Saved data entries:
▬▬▬▬▬▬

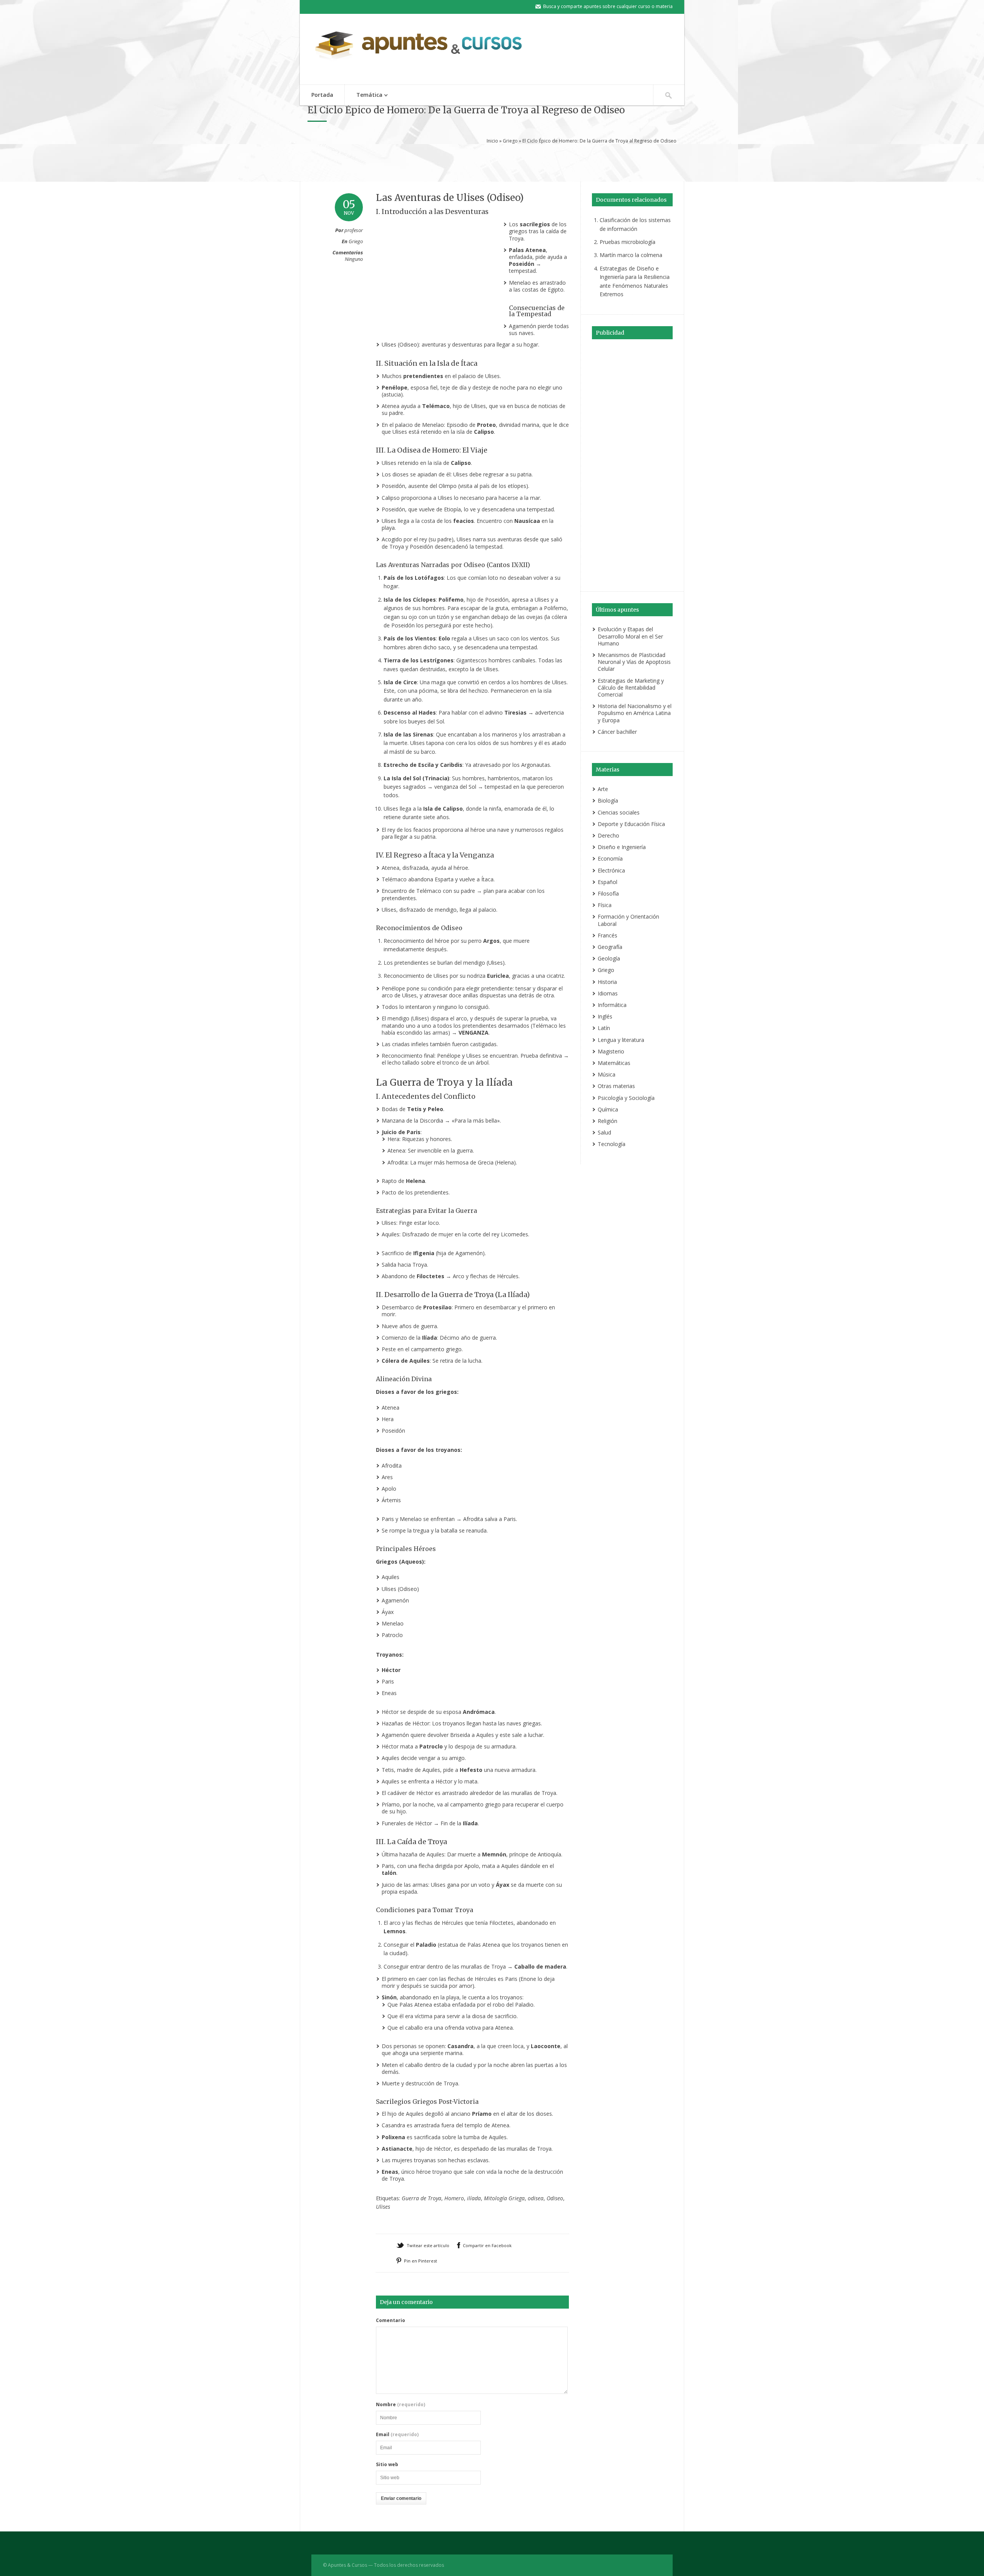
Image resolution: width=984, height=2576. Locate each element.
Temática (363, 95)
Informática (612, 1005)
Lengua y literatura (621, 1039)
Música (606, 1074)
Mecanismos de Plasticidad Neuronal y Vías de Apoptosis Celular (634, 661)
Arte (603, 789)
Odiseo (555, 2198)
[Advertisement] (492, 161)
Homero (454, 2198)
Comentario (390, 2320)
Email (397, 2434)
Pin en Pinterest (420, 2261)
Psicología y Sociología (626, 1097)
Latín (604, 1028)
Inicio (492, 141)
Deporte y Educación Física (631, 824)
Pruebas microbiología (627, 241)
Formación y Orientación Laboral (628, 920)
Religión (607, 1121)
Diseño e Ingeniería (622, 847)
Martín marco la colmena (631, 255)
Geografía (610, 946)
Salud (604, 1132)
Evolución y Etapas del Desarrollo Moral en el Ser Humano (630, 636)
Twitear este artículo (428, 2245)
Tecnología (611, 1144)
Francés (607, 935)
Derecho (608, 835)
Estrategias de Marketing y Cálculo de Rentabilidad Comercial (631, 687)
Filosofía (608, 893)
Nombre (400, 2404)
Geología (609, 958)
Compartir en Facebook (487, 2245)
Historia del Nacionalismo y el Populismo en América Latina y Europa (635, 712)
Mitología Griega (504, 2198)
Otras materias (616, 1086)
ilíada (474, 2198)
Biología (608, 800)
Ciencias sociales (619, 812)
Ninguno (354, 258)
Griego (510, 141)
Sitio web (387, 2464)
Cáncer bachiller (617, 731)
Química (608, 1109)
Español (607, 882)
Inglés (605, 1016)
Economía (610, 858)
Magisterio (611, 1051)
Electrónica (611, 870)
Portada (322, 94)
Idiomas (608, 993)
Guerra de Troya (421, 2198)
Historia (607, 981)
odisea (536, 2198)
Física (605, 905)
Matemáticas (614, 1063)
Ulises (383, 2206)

▬▬▬▬▬▬

BRIEF:
Find the number of lines in the records that include the word "Historia". Write only that number.

RESPONSE TO THIS EXERCISE:
2